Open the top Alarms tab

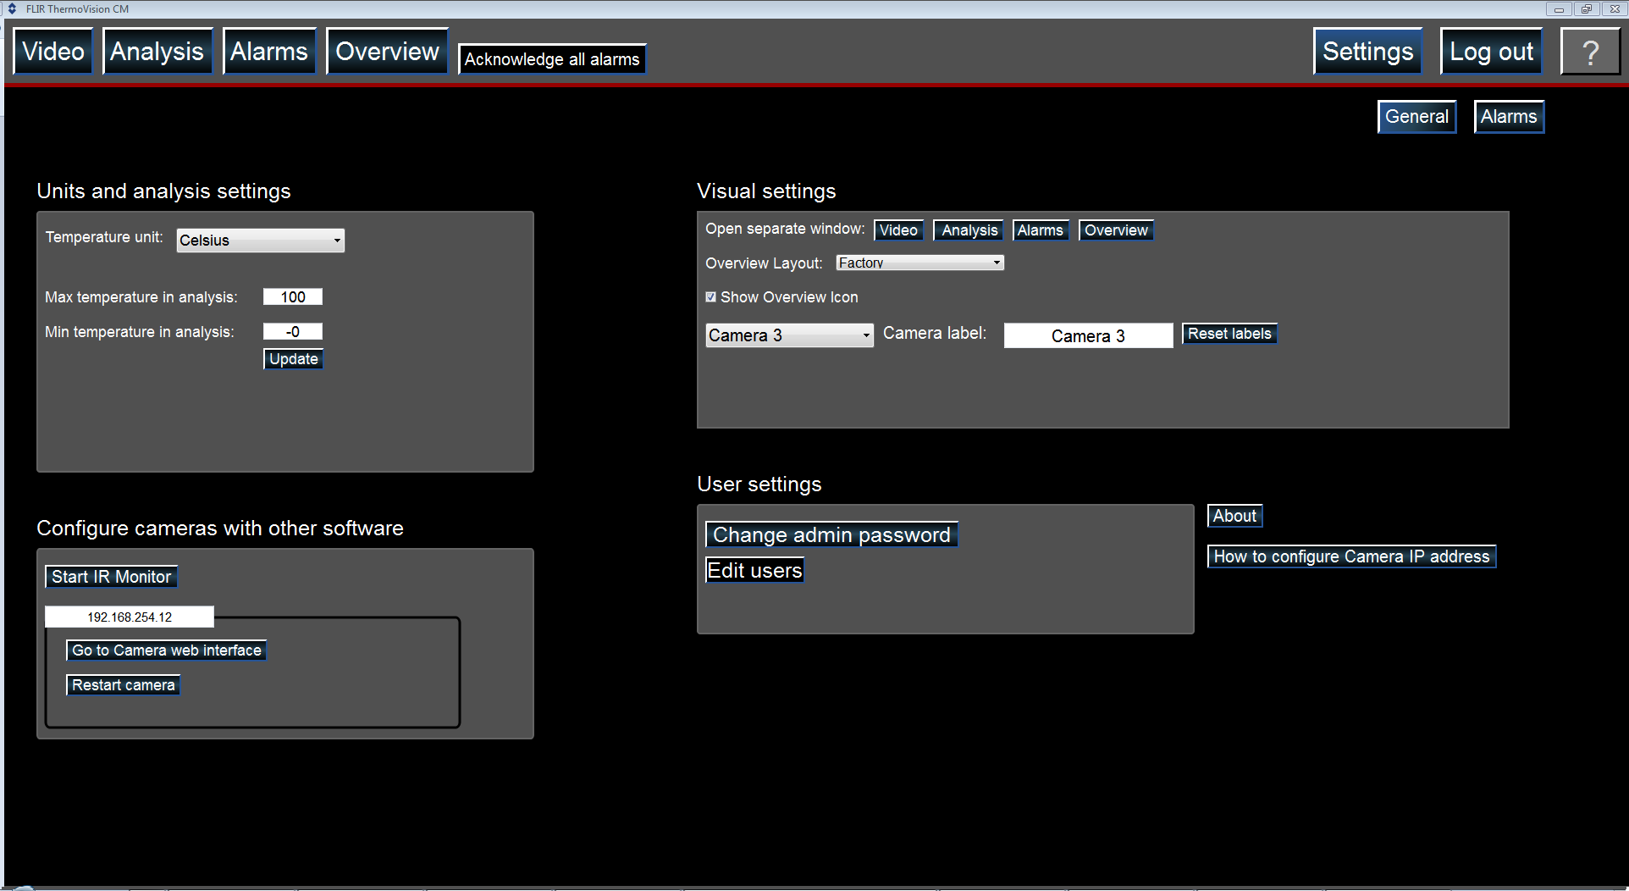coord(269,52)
...
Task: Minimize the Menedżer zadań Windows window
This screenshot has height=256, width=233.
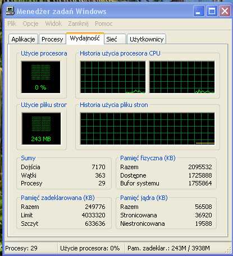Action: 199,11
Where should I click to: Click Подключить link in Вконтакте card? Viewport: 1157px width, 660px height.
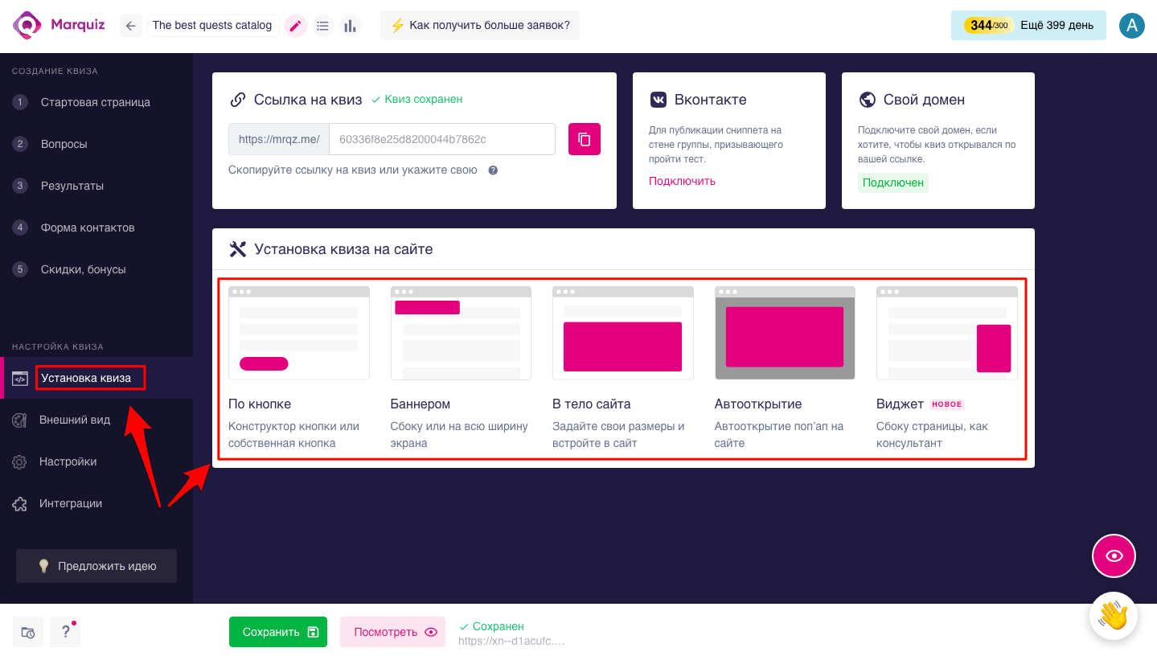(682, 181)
* * *
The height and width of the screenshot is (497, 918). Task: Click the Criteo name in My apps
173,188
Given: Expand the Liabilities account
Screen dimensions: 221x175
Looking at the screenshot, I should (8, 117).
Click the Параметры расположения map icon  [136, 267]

Problem requirements
Please copy the lines above from the line with "The height and" up to and including the line with "Click the Параметры", exactly as written and with nothing else.

Solution to this exercise
The height and width of the screenshot is (497, 918). Task: Click the Criteo name in My apps
173,188
Given: Expand the Liabilities account
Screen dimensions: 221x175
Looking at the screenshot, I should (8, 117).
Click the Параметры расположения map icon  [136, 267]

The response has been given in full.